▶ PASAJE SELECCIONADO
################

Es entonces importante tener en cuenta que, en ocasiones, se encuentran intervenciones que reorganizan los archivos, muchas veces tras el objetivo declarado de ponerlos “en valor”. Tales procedimientos suelen dejar a los documentos descontextualizados porque la imposición de nuevas categorías por sobre procedimientos o procesos de producción documental los aísla de otros documentos que dan profundidad al análisis de su contenido. De esta manera, no sólo resulta relevante identificar el contexto de producción de los fondos documentales del archivo, sino que se hace necesario recoger los criterios que guiaron esa puesta en valor así como comprender el escenario socio-político en el que se llevó a cabo. En tal sentido, se debe tener presente que en ocasiones esas puestas en valor, esto es, los procesos de catalogación y clasificación de los archivos, pueden correr el riesgo de caer en “anacronismos”, en tanto utilizan conceptos actuales para ordenar y agrupar distintos tipos de materiales, sobreimprimiéndoles una finalidad e intencionalidad inexistentes en el momento en que fueron producidos, y así reordenan a partir de una lógica de comprensión actual diversos documentos que no fueron producidos con la finalidad que ese proceso de puesta en valor parece atribuirles.

Una indagación antropológica de esos archivos que fueron reformulados a partir de sus sucesivas puestas en valor requiere también analizar los criterios a partir de los cuales el archivo fue reordenado, así como de otras variables que inciden en las formas en que un archivo es reorganizado: los intereses del momento, las disputas políticas y las finalidades que se persiguieron al catalogarlo.

################

▶ Filas de localización para texto y elementos
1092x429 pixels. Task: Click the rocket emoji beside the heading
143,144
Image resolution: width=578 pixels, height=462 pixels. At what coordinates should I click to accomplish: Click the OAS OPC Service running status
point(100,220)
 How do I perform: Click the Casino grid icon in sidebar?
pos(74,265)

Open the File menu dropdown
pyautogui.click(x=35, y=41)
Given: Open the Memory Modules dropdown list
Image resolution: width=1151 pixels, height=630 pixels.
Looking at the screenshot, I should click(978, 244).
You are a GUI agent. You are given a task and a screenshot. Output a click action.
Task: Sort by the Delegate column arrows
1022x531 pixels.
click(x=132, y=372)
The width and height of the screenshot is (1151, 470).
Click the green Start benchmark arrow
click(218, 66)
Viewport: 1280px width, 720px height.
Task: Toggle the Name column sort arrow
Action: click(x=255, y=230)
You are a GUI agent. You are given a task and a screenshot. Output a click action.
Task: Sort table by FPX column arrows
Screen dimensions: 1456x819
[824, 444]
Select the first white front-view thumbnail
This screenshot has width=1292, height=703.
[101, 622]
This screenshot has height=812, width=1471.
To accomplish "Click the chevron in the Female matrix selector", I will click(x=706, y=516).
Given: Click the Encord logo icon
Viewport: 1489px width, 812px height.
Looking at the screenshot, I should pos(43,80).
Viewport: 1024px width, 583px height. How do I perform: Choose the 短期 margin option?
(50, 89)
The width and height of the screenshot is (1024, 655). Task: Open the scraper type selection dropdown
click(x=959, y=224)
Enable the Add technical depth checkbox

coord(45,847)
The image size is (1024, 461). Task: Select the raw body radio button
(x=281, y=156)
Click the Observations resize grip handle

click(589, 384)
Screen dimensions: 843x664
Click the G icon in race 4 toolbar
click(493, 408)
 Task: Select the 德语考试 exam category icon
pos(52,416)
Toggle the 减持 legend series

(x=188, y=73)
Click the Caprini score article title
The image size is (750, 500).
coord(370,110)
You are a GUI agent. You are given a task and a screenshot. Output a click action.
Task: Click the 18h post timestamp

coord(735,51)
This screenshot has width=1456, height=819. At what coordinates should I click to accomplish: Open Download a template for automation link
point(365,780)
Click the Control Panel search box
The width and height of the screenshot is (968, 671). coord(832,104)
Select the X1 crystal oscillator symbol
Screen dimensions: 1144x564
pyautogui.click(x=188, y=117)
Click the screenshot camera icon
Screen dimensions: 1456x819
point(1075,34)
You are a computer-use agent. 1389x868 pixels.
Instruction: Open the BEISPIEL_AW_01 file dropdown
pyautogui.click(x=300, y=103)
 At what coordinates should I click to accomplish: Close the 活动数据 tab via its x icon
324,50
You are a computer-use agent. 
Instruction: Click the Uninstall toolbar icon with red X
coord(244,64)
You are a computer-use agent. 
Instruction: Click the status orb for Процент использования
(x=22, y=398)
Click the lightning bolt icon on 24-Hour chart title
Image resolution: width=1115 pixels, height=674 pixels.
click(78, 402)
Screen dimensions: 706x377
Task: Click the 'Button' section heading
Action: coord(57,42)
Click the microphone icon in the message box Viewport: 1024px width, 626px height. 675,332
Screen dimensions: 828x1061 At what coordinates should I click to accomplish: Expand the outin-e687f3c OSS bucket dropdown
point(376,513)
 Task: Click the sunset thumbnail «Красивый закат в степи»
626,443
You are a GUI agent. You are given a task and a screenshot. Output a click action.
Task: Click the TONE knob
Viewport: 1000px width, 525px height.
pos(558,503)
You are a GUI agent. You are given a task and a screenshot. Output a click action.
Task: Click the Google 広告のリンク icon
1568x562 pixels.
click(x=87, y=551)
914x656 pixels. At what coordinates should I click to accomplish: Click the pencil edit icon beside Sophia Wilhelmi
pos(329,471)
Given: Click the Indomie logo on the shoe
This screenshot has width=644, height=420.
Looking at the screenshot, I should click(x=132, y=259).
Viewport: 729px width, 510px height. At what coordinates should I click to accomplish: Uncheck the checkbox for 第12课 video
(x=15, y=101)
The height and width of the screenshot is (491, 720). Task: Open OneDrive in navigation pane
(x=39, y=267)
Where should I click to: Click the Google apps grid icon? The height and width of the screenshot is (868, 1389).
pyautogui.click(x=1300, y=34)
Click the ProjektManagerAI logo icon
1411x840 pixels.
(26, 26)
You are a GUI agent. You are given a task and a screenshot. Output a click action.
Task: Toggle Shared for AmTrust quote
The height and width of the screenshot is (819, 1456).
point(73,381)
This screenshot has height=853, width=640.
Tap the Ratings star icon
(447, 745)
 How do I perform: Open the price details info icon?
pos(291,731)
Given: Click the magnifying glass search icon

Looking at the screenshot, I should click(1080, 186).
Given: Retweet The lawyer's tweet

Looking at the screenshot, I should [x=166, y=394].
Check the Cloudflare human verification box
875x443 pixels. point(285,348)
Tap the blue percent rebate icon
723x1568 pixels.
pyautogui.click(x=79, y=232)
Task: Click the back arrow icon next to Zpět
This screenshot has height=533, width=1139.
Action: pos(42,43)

################

▶ TAREAS A REALIZAR
**1)** Traduce al inglés esta oración del pasaje sobre los archivos: "Tales procedimientos suelen dejar a los documentos descontextualizados porque la imposición de nuevas categorías por sobre procedimientos o procesos de producción documental los aísla de otros documentos que dan profundidad al análisis de su contenido."
**2)** Reescribe en forma de lista el párrafo del pasaje sobre los archivos que empieza con "Es entonces importante tener en cuenta", conservando sus datos principales.
**3)** Responde brevemente según el pasaje sobre los archivos:
(a) ¿Con qué objetivo declarado se reorganizan muchas veces los archivos?
(b) ¿En qué pueden caer los procesos de catalogación y clasificación de los archivos?
(c) ¿Qué variables inciden, según el último párrafo, en las formas en que un archivo es reorganizado?

▶ RESPUESTAS ESPERADAS
**1)** Such procedures tend to leave documents decontextualized because the imposition of new categories over procedures or processes of documentary production isolates them from other documents that give depth to the analysis of their content.

**2)**
- Algunas intervenciones reorganizan los archivos, muchas veces con el objetivo declarado de ponerlos "en valor".
- Esos procedimientos suelen descontextualizar los documentos, porque las nuevas categorías los aíslan de otros documentos que dan profundidad al análisis de su contenido.
- Por eso hay que identificar el contexto de producción de los fondos documentales, recoger los criterios que guiaron la puesta en valor y comprender el escenario socio-político en que se llevó a cabo.
- La catalogación y la clasificación pueden caer en "anacronismos": ordenan los materiales con conceptos actuales y les atribuyen una finalidad e intencionalidad que no tenían cuando fueron producidos.

**3)**
(a) Ponerlos "en valor".
(b) En "anacronismos".
(c) Los intereses del momento, las disputas políticas y las finalidades que se persiguieron al catalogarlo.